Oh, and let’s not forget. For my final project for my year-long graduate level course in papyrology at Columbia University under the renowned Roger Bagnall, I examined, edited, and translated some Egyptian tax receipts of Cheiremon the farmer, both of which have the name Antoninus Pius in the date line, in the state scribe’s own cursive hand. That’s right. Chairemon the farmer. Son of Apollonius. An impoverished nobody who owned not even a tenth of an acre in an obscure nowhere. Even for whom we have more evidence than Jesus!

But back to Antoninus Pius, we also have contemporary papyri preserving his actual writings, too. P.Stras. 3.130 preserves a letter of Antoninus Pius to the people of Antinoopolis confirming some of the privileges given them by Hadrian. And P.Harr. I 67 preserves one of Pius’s answers to a petition. Etc.

So. Antoninus Pius. “No contemporary evidence.” Really?

Conclusion

Of course we also have extensive, researched accounts of all three of these emperors in the Roman History of Cassius Dio, composed in the early third century (thus within fifty to a hundred years of them all), which in turn quotes or cites earlier (including contemporary) sources and has been independently vetted as more or less reliable in other similar matters, and we don’t have anything actually like that for Jesus either. And other sources compiled in the decades and centuries after them did likewise, some even quoting or referencing the decrees and writings of these Emperors. Many of the letters and decrees of all three of these emperors are also preserved in the 7th century Digest of Justinian, for example. But the claim here destroyed is that we don’t even have contemporary records of these men. I’ve more than proved that’s not merely false, it’s absurd.

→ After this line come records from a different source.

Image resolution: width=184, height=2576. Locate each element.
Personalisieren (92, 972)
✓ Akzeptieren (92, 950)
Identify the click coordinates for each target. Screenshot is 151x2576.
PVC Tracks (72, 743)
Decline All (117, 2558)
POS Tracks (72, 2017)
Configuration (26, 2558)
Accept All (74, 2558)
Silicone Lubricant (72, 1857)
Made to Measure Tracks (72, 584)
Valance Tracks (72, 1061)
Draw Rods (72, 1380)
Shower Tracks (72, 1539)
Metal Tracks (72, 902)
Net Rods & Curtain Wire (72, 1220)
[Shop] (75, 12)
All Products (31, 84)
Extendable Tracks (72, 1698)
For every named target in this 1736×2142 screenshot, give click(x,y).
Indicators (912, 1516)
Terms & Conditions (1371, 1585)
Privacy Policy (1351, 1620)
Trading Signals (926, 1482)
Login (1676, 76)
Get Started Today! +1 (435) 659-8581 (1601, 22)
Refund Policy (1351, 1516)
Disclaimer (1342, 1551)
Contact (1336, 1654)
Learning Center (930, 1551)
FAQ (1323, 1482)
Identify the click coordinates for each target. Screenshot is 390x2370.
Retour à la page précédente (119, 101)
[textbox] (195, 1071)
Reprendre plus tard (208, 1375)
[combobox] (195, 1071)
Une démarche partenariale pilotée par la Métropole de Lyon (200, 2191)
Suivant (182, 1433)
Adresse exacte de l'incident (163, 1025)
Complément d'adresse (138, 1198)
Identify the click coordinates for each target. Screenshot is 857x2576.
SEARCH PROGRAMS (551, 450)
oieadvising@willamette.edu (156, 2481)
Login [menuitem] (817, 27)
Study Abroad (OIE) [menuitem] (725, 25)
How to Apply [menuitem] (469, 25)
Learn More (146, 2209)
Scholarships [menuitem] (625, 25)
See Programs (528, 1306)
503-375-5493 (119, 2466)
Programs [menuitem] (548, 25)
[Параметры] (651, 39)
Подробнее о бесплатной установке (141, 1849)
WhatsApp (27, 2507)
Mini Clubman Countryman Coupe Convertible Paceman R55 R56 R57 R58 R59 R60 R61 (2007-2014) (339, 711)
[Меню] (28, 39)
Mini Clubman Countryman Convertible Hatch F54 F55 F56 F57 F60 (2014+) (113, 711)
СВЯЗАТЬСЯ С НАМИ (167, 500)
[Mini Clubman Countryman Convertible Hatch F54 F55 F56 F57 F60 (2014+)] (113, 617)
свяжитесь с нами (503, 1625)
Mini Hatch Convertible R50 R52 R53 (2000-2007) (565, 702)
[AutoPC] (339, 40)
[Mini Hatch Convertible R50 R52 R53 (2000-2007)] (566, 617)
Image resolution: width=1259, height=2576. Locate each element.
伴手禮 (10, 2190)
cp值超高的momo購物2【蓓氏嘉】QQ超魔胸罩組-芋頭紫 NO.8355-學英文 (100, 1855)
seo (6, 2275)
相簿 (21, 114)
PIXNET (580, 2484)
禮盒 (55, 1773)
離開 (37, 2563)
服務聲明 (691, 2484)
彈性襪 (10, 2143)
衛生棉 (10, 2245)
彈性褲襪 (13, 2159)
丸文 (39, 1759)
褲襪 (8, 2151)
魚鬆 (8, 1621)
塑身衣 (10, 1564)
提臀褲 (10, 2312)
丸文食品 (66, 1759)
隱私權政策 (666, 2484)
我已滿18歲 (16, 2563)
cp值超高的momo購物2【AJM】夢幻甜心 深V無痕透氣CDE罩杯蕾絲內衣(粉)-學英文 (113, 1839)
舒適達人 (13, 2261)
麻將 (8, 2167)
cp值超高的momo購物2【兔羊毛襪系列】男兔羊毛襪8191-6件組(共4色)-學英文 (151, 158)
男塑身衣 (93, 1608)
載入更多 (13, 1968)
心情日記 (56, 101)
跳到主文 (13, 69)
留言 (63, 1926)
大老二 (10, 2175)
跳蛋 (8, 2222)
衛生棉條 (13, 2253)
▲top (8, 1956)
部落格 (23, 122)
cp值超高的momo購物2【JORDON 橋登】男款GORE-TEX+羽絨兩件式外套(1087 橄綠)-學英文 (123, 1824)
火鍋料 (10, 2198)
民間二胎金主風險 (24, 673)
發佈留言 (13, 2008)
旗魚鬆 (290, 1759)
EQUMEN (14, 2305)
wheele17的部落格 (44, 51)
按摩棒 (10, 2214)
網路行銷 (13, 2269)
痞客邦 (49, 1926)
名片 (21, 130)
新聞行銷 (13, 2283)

This is why we cannot argue “but we believe Pius, Hadrian, and Trajan lived, therefore we should agree Jesus did.” The reason we believe Pius, Hadrian, and Trajan lived is a vast array of contemporary evidence of the fact, exactly none of which exists for Jesus. We even have better non-contemporary sources for them than for Jesus. But the contemporary sources alone blow away any contention that Jesus is as well attested as they are, and thus his historicity as assured. It’s not.